Identify every line of the data below that contains the word "Open" and copy each one. Matches must have the same case.

● ● ●

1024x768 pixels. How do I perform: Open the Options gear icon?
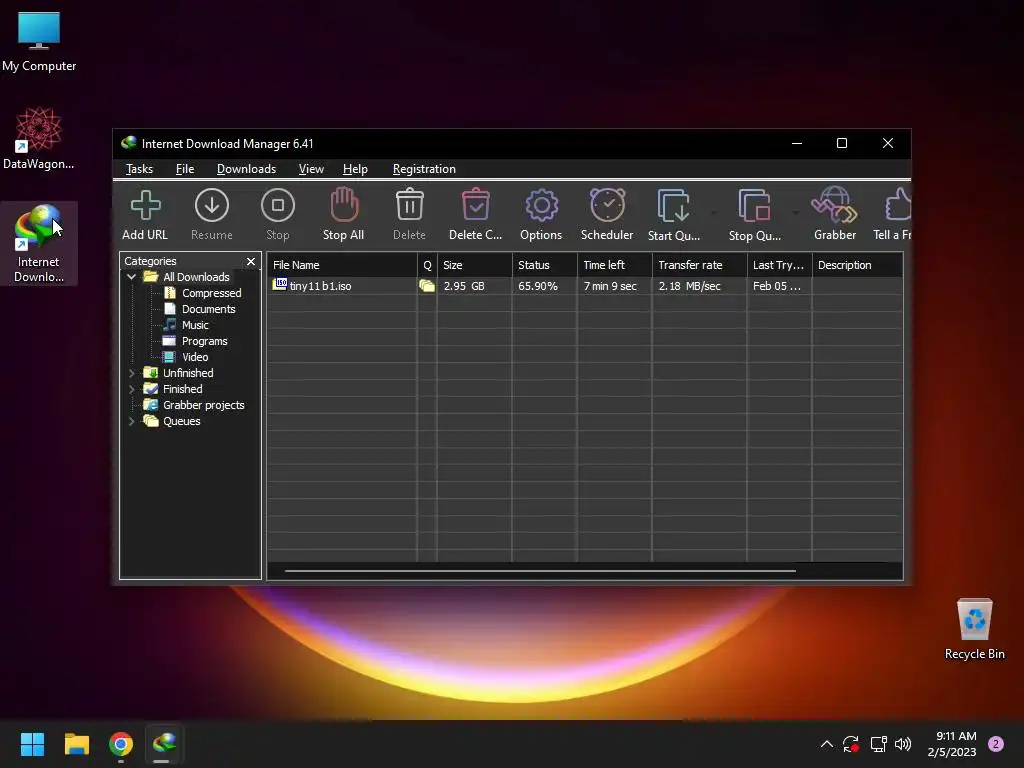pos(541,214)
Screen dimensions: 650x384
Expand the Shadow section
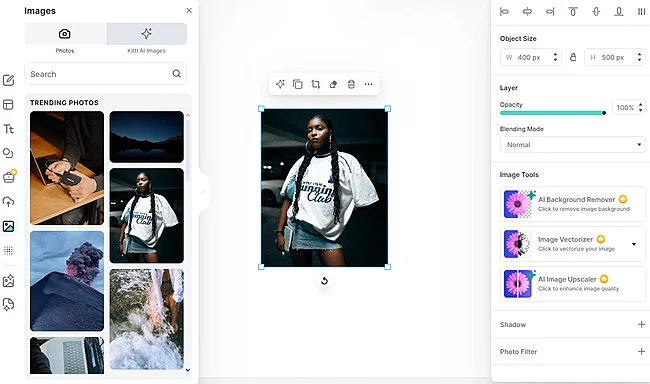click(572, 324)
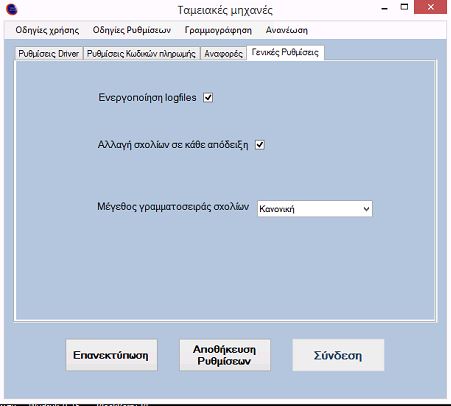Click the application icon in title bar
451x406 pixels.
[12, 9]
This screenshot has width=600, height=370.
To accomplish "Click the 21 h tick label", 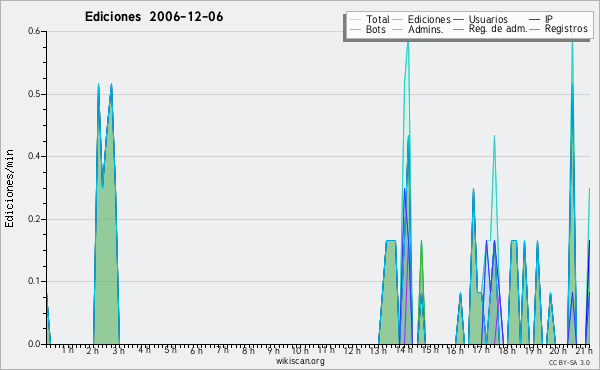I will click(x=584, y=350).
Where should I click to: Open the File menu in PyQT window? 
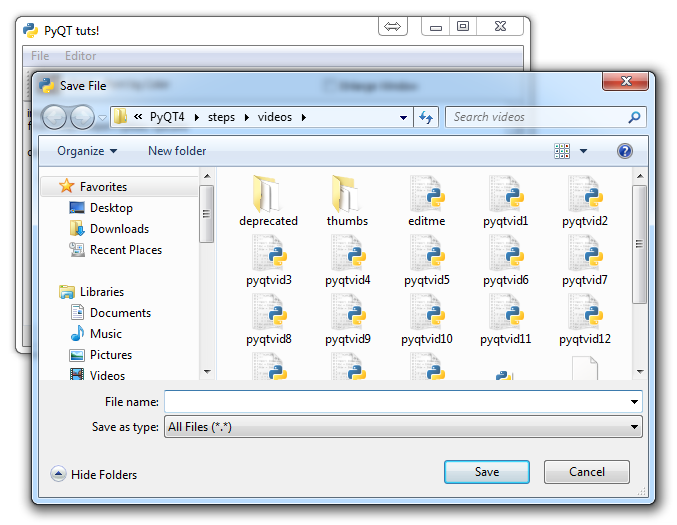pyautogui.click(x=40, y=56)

● ● ●

:: Answer to the exercise ::
1024x768 pixels. How do I perform: Open the Options gear icon?
Where should I click to: Open the File menu in PyQT window? 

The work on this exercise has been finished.